• _SELECTED EXTRACT_
=== Section Start ===

Marjorie Heins, founder and coordinator of the Free Expression Policy Project at the Brennan Center for Justice at NYU’s School of Law, explained that it is “very difficult to predict” how judges will rule in fair use cases, making it important for journalists to educate themselves.

Because fair use principles form a cornerstone of free expression, in 2004 the Brennan Center started researching the health of fair use among people involved in cultural or democratic exchanges of ideas. The result of the research is contained in the recently-released public policy report Will Fair Use Survive? Free Expression in the Age of Copyright Control, written by Heins and Tricia Beckles, a former research associate at the Brennan Center.

As mounds of snow in the New York City streets turned gray and slushy, Heins spoke with Online Journalism Review at length about the report and about the state of fair use as it pertains to online journalists.

OJR: Describe fair use as it relates to news reporting.

Marjorie Heins: News reporting is one of the classic examples of fair use, but like all of the examples, it is very difficult to predict when a particular court might determine that a reporter or an editor has stepped over the line from fair use into copyright infringement. So, journalists are facing some of the same problems as artists and scholars and bloggers — and almost anybody else who wants to discuss, report on or share cultural materials faces — with respect to copyright.

There are similar problems with trademark law, which also has fair use provisions, and the courts have developed a kind of sensitivity to free expression interests so that trademark owners don’t totally control the use that’s made of their images, their phrases, their logos. But that’s also hard to predict.

The main purpose of the research we did — which is summarized in the report Will Fair Use Survive? — was: to determine how well the fair use and free expression principles, that are so important to preventing control and censorship of information and speech, are doing. To what extent people are really able to make use of them? And to what extent are the industry practices such as sending cease and desist letters that contain overly broad assertions of copyright or trademark control interfering with fair use?

OJR: What did you find?

Heins: Let me back up a bit just to give a sense of the methods we used. The first challenge was to figure out how we were going to do our research because it’s very difficult to design a truly random study of, to even identify, people who have received cease and desist letters, who have had questions or concerns or who have self-censored because of fear of being sued.

So we figured out a couple of different methods of research. We created focus groups. We talked to people, writers and filmmakers … just to have general discussions and get a sense of what their attitudes and knowledge was and what experiences they’ve had. We did an online survey.

=== Section End ===

Print verbatim the section of the fair use interview that opens with the words containing "Heins: Let me" and closes with "an online survey.".

• _GIVEN DATA_

=== Section Start ===

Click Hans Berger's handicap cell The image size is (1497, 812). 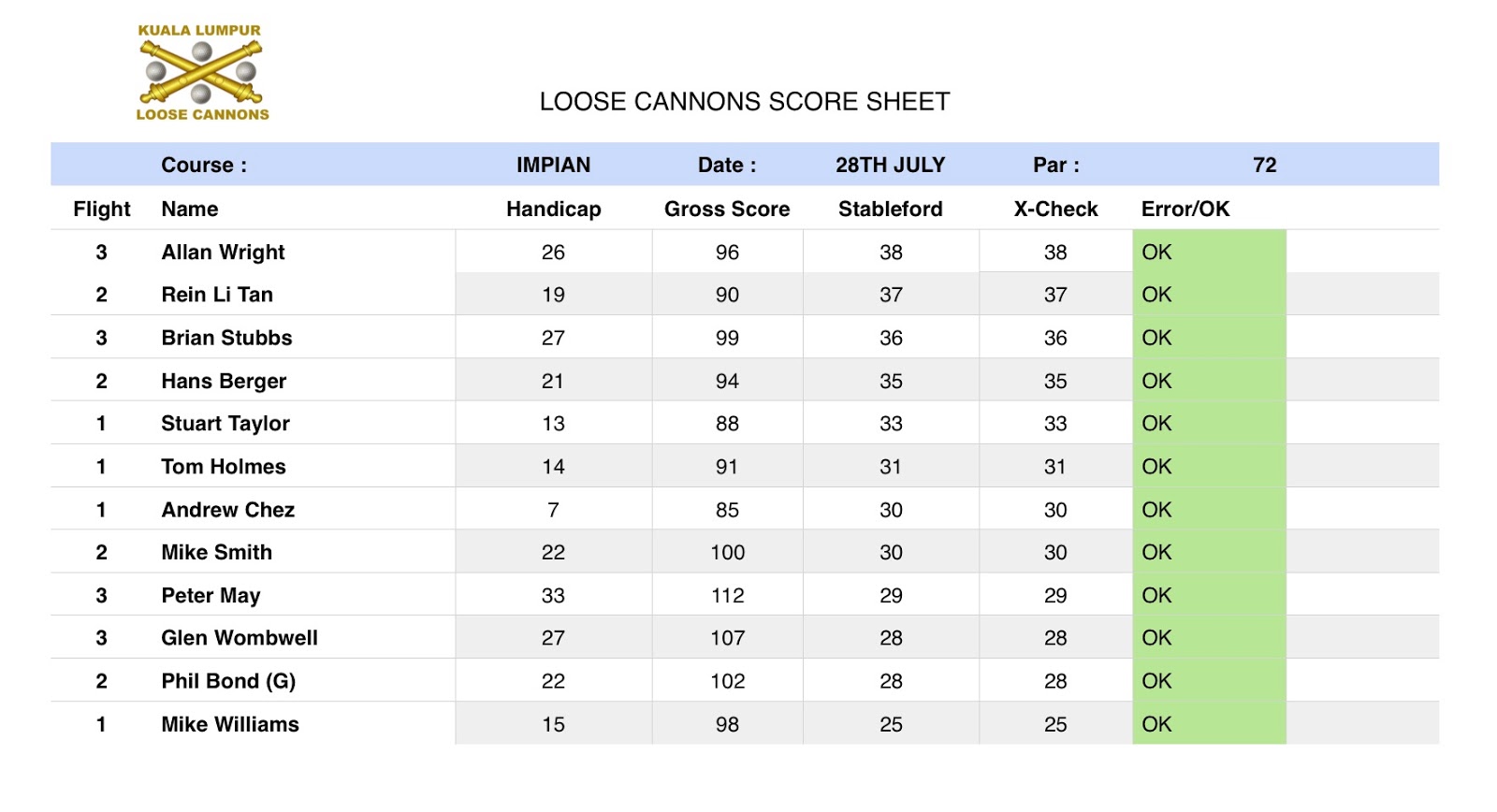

=== Section End ===

• _FINAL ANSWER_
Heins: Let me back up a bit just to give a sense of the methods we used. The first challenge was to figure out how we were going to do our research because it’s very difficult to design a truly random study of, to even identify, people who have received cease and desist letters, who have had questions or concerns or who have self-censored because of fear of being sued.

So we figured out a couple of different methods of research. We created focus groups. We talked to people, writers and filmmakers … just to have general discussions and get a sense of what their attitudes and knowledge was and what experiences they’ve had. We did an online survey.